» WHAT IS ASKED
Starting at the line that contains "This screenshot has height=675, width=1199." and continuing through the end of the items below, render each line as a row of a Markdown table with the columns Row and Line, skipping blank lines. Leave the pictures out.

Word and element location data:

______________________________

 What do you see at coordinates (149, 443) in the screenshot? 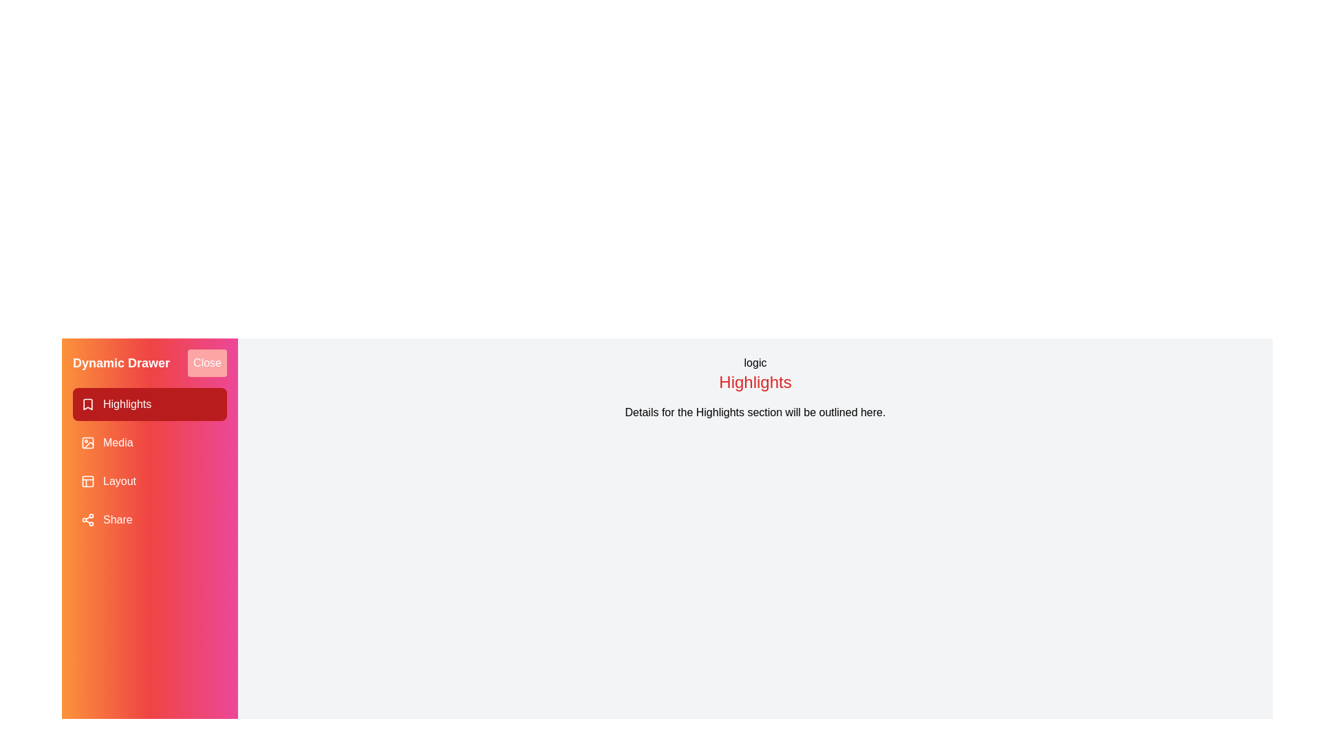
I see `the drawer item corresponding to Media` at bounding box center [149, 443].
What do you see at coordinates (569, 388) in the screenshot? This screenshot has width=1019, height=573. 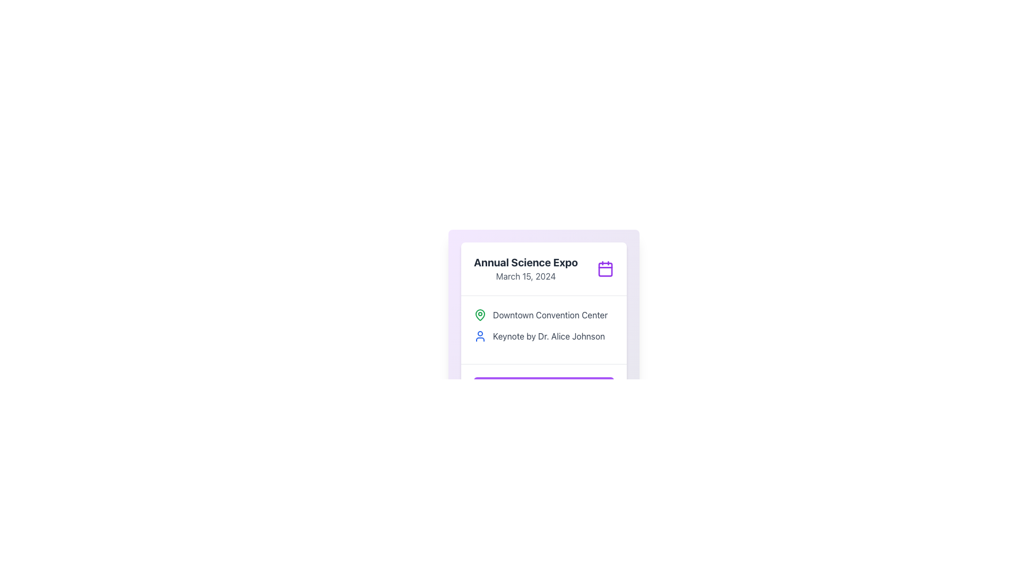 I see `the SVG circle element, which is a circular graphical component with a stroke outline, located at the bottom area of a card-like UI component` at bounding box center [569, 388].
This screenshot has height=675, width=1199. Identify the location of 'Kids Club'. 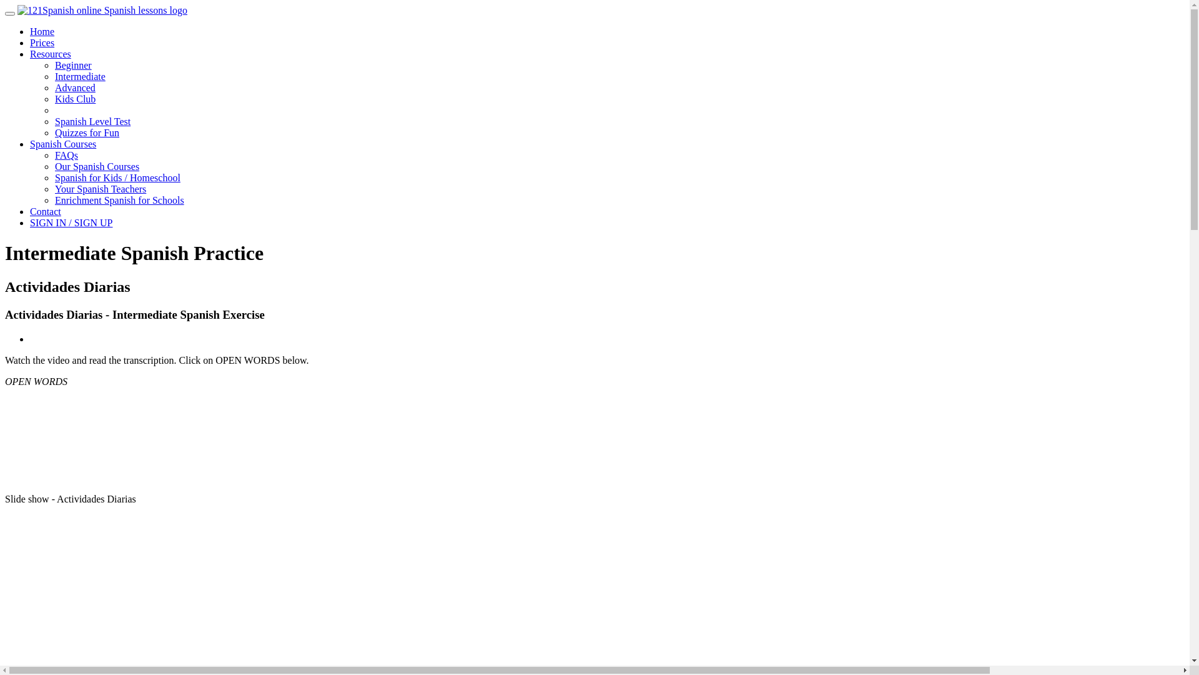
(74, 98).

______________________________

» PROBLEM SOLUTION
| Row | Line |
|---|---|
| 1 | This screenshot has height=675, width=1199. Identify the location of 'Kids Club'.  |
| 2 | (74, 98). |